Set in Edinburgh in 2011 in the aftermath of Hurricane Bawbag (Scots slang for "scrotum", or "annoying person"), A Decent Ride concerns the tribulations of a sex-obsessed, drug-peddling taxi-driver called "Juice" Terry Lawson. At heart a decent man, he attends AA-like sex addicts' meetings and seeks to improve himself intellectually by reading (unlikely as it may seem) Herman Melville's Moby-Dick.

One day, dreadfully for him, his sexual prowess evaporates after a cardiac upset. In despair, he develops a bizarre compensatory love of golf, allowing Welsh to indulge his legendary filthy humour. "Focus on that hole. On gittin it inae that fuckin hole.
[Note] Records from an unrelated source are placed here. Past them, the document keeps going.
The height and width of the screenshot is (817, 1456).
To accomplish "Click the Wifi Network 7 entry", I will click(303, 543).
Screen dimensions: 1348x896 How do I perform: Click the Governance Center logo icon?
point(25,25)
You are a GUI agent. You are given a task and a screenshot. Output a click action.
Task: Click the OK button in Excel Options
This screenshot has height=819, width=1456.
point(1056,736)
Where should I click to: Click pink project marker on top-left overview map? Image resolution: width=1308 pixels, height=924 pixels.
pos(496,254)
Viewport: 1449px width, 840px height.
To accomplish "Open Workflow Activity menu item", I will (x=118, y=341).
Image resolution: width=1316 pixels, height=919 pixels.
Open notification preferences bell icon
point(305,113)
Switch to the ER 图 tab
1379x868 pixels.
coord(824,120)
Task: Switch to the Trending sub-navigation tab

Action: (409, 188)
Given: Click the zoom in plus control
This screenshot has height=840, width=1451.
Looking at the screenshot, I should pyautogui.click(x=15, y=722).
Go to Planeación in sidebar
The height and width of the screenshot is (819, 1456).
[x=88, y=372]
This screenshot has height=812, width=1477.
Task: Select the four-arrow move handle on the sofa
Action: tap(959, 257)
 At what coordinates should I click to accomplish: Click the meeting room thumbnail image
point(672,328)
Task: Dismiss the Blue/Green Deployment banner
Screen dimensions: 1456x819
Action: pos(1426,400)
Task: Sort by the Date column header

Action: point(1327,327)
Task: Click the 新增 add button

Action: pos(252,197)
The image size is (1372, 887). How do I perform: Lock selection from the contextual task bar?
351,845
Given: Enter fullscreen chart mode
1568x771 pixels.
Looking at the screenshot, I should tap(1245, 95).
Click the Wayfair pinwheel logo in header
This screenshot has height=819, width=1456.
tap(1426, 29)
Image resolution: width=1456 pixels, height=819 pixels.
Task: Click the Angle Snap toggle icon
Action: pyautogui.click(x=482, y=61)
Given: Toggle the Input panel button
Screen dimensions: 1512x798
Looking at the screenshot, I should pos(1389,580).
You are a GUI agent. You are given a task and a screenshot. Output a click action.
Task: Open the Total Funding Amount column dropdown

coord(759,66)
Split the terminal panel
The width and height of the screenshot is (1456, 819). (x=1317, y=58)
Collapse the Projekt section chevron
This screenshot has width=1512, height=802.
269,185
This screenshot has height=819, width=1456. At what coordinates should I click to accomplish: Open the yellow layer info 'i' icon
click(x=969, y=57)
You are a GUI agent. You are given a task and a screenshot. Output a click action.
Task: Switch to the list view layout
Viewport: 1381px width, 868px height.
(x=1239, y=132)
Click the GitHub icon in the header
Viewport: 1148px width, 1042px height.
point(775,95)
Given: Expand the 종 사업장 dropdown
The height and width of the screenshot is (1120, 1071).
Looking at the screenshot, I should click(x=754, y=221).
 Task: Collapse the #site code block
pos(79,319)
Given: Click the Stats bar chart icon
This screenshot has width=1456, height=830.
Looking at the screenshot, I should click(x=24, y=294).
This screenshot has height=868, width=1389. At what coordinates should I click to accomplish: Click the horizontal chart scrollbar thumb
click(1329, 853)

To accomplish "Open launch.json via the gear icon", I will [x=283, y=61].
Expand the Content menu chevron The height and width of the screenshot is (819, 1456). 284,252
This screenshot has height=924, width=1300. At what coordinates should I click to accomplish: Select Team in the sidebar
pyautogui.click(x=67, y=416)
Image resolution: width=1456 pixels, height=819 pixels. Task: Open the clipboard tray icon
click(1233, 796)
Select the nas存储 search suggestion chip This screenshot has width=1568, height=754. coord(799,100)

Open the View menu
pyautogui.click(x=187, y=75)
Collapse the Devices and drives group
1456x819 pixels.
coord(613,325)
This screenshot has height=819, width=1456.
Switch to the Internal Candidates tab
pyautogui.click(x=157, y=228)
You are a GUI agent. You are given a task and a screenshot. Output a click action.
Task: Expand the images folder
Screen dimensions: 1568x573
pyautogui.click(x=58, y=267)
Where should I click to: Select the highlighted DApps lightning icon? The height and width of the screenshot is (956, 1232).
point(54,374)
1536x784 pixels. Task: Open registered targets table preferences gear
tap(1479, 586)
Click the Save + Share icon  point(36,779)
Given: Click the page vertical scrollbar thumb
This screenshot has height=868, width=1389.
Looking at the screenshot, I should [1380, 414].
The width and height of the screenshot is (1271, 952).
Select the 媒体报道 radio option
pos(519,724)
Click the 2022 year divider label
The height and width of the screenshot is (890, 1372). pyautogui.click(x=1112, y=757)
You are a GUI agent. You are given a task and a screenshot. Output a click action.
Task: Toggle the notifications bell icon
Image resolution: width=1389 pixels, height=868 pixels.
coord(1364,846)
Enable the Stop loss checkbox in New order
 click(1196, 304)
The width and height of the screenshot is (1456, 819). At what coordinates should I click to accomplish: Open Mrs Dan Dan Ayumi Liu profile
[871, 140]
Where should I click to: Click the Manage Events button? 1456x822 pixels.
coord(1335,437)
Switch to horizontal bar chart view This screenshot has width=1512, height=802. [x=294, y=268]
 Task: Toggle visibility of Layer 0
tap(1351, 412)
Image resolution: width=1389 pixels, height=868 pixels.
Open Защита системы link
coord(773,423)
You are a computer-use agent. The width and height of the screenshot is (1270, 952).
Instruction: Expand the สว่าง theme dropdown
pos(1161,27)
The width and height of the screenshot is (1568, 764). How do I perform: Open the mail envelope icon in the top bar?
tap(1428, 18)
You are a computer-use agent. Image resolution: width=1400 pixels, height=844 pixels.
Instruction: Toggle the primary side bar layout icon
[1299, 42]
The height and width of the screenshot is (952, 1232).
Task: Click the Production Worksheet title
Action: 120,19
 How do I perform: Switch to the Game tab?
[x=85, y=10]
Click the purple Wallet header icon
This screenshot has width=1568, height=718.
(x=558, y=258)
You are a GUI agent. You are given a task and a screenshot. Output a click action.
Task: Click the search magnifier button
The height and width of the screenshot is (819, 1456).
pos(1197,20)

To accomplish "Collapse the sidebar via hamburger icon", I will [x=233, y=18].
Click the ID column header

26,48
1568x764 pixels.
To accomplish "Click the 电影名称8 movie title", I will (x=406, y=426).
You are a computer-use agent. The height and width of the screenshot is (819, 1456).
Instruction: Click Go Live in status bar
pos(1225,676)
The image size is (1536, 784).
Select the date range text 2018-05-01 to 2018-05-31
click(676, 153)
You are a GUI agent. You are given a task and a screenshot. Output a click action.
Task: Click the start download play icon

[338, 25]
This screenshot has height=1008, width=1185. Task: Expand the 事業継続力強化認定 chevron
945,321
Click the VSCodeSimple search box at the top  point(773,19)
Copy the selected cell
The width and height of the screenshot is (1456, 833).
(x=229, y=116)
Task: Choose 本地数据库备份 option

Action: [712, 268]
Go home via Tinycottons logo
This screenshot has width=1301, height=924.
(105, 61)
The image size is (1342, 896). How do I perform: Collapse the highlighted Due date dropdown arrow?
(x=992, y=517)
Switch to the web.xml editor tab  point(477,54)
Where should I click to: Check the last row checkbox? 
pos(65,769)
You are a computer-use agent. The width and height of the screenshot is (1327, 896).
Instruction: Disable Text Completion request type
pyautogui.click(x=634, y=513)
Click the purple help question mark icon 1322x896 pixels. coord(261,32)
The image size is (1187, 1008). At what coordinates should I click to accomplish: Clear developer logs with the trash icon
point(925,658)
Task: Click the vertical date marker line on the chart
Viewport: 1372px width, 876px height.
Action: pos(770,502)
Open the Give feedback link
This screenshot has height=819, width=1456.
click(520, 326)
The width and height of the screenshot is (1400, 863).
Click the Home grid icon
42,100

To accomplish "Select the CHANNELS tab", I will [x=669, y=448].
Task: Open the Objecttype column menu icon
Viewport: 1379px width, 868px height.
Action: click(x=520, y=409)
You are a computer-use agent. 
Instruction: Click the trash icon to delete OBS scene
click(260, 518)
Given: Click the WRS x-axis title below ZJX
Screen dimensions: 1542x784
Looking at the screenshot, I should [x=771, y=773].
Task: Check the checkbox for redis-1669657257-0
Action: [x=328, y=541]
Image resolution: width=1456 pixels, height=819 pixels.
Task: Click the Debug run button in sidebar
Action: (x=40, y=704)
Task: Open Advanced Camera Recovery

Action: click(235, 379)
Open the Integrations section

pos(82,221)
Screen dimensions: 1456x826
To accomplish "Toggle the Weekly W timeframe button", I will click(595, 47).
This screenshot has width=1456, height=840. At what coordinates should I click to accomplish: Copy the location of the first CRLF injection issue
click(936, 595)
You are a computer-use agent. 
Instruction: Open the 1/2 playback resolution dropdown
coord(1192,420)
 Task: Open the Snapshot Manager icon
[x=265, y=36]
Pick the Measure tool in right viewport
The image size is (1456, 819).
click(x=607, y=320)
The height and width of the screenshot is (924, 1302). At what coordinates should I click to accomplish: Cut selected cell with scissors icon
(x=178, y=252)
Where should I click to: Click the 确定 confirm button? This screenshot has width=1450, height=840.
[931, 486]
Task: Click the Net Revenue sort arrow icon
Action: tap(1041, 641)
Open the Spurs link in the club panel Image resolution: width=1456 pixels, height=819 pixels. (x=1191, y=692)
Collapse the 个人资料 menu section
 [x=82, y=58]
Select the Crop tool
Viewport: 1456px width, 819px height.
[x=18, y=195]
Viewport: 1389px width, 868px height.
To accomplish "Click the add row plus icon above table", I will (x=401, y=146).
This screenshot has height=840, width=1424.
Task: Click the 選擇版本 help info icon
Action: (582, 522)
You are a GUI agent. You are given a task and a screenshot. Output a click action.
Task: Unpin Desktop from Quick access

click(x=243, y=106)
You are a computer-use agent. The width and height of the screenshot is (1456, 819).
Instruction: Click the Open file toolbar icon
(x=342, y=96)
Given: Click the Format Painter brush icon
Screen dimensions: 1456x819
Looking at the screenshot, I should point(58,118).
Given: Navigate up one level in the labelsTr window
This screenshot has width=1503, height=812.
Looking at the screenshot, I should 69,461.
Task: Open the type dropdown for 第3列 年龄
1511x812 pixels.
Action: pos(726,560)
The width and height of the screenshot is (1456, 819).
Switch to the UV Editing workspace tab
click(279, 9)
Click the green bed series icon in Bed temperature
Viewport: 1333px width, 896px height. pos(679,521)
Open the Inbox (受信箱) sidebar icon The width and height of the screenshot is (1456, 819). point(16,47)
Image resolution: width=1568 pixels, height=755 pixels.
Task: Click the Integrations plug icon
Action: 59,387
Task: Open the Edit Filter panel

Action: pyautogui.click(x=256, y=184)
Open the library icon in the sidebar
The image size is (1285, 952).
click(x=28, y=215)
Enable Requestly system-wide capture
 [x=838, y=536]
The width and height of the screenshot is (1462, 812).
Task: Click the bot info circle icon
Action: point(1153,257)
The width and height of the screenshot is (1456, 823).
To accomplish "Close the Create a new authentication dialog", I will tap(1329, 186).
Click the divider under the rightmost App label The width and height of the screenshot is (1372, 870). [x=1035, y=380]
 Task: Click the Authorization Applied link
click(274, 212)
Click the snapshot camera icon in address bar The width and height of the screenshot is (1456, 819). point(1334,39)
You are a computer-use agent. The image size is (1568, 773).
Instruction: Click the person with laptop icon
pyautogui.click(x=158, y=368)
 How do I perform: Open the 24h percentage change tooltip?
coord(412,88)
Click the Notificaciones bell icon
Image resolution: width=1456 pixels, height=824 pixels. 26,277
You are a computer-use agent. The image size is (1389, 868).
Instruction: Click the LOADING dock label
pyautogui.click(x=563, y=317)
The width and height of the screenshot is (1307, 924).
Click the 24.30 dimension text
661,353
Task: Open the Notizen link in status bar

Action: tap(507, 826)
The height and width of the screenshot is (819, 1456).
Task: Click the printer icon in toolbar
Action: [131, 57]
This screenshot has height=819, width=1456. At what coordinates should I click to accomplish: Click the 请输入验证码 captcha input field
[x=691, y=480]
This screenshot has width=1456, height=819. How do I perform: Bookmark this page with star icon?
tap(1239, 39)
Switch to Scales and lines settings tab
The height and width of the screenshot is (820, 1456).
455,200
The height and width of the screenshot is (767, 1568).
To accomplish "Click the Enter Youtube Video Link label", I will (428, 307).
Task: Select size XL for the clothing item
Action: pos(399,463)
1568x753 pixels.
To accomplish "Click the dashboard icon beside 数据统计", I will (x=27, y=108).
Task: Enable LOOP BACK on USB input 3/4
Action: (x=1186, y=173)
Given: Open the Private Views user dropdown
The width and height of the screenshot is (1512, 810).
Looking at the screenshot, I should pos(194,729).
That dark fuckin hole". (And so on, I regret to say.) Along the way, we meet a cast of Edinburgh drifters and gangland cuties with Damon Runyonesque nicknames like Johnny Cattarh, Rehab Connor, Ginger Bastard, Stumpy Jack, Shite Cop and Sick Boy (late of Trainspotting). Many of these no-hopers seek oblivion in the "Pub With No Name", a place apparently emblematic of Edinburgh after Hurricane Bawbag, with its "rain-blackened" streets and air of abandonment.

Once again, much of the novel is narrated in lowlands vernacular. ("Ah'm nae gangster or career tea leaf or drug dealer, but ah never look a gift horse in the mooth"). Of course, the use of phonetic Scots dialect in fiction is nothing new. Robert Louis Stevenson's 1881 short story 'Thrawn Janet' unfolded in Lallans Scots, the near-vanished dialect of south-western Scotland. Unlike Stevenson (or, more recently, the Glasgow-born novelist James Kelman), Welsh switches constantly to standard English, perhaps as a sop to Sassenach ears.

While Bawbag buffets Edinburgh with 80mph winds and sheets of "buckshot rain", the "track-suited" Lawson embarks on a quest to find a missing woman friend of his called Jinty Magdalen. Danger is never far away in Welsh's caricature Hibernia. Jinty's lover, Wee Jonty MacKay, is a liability whom Lawson tries with difficulty to keep out of trouble. A local gangster known as The Poof and his "dumb scowly" side-kick Kelvin seem to be implicated in Jinty's disappearance. A Polish streetwalker called Saskia ("Ah widnae say she wis a fat hoor, but she's no exactly skinny!") adds to the novel's lubricious high jinx.

When not fantasising about women friends ("Her strict religious views mean that her fanny is off-limits"), Lawson maunders on – and boringly on – about pornography. Sick Boy, having decamped to London, runs a website called X-tra Perversevere, while in Anal Torpedo 3 Lawson was happy to star as the captain of a whaling ship crewed by porn stars in fishnet tights. "Catchphrase: 'Thar she blows!'" (Snarf, snarf.) The trouble with this sort of Viz comic smut ("minge merchant", "posh fanny") is that a little of it goes a long way. "Dinnae be so repetitive, Mr Welsh", I kept on wanting to say. "Thaire's nae need!" For all the robust Scots vernacular, A Decent Ride presents something like a seedy old man's view of the world as a playground for porn, cans of Tennent's lager and prostitutes in "sexy" tight wee skirts. Welsh is now 56. This novel, by turns scabrous and slightly silly, will appeal to style magazine journalists, pseudish university students and those who like to absorb themselves pruriently in the misfortunes of others.